Livni's associates appeared hopeless Wednesday night. "These negotiations are more repulsive than we ever could have imagined," one of them said.
The Kadima and Shas negotiation teams are expected to meet again Thursday, after Shas Chairman Eli Yishai rejected the Kadima offer on Wednesday night.
Sources in the haredi party said that Yishai had consulted Shas' spiritual leader, Rabbi Ovadia Yosef, before deciding to reject the offer.
Yishai warned the Kadima chairwoman's associates not to threaten his party with a narrow government. "They had better not put a gun to our head and had better not threaten us with ultimatums. If Livni presents a narrow government on Monday, we'll vote against it."
Kadima's negotiation team also met Wednesday with UTJ representatives. Sources in the ruling party said that despite the disagreements with Shas, an understanding with UTJ is possible.
At the end of the meeting, the haredi party's representatives went to consult their rabbis. A Kadima source said that the UTJ representatives were impressed by the offer they were given and said that it was decent.

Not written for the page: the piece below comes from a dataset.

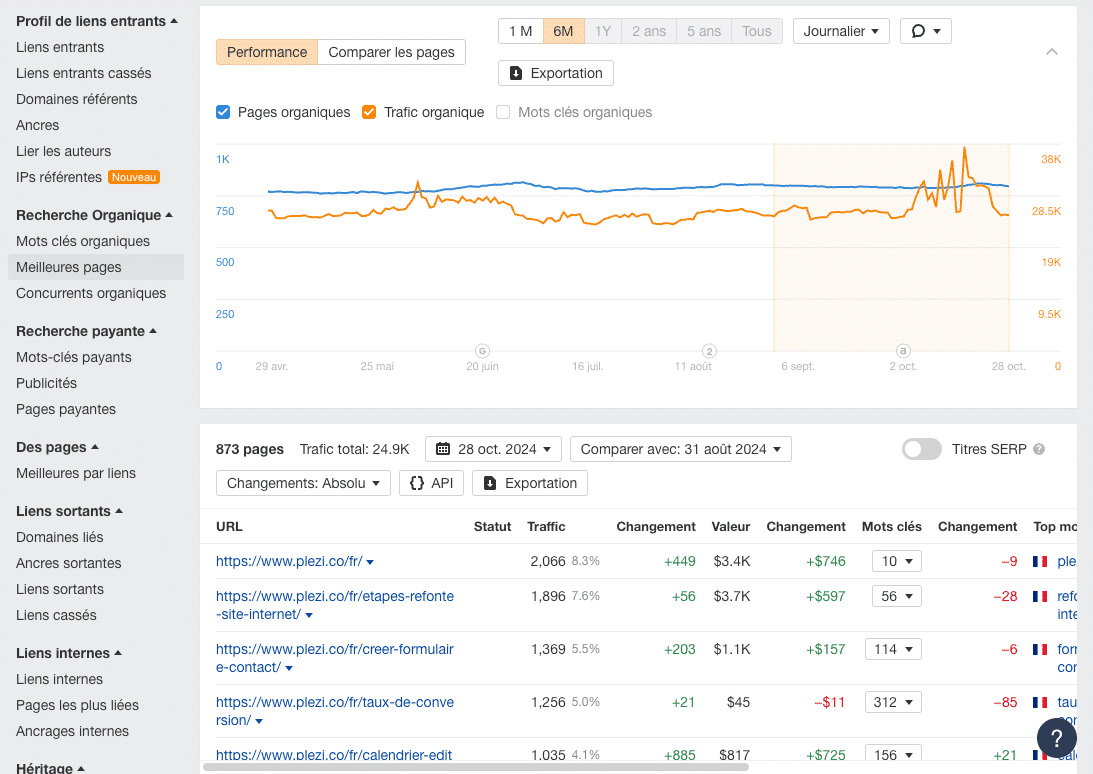Open the Journalier granularity dropdown
This screenshot has height=774, width=1093.
pyautogui.click(x=841, y=31)
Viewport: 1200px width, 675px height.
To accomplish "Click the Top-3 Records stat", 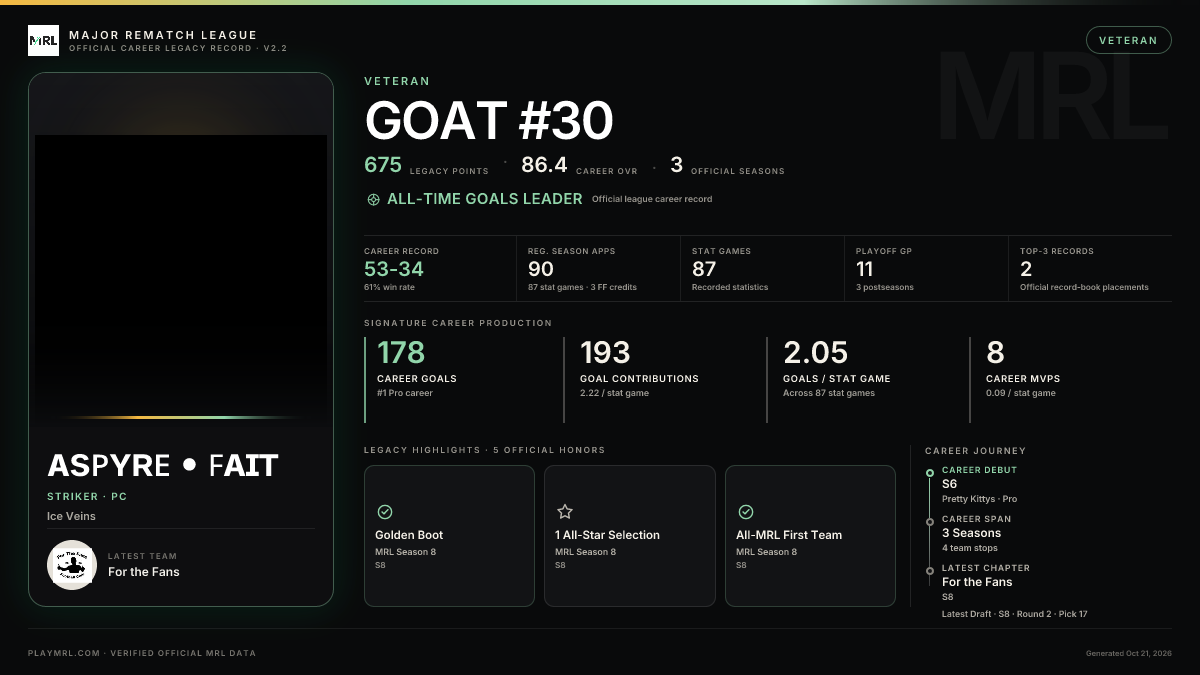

On Wednesday afternoon, Kadima's negotiating team also met with Meretz officials. Meretz Chairman Chaim Oron said progress had been made after Kadima agreed to meet some of his party's demands, which include the insurance of retirement funds in light of the financial crisis, and the allotment of additional funds to day care facilities.
Oron told Ynet he had received the impression that Livni was interested in adding Meretz to the government. One of Livni's associates said that "there is no reason that Meretz shouldn't be part of the coalition."
Kadima officials also met with representatives of the Pensioners' Party, who presented a list of their own demands.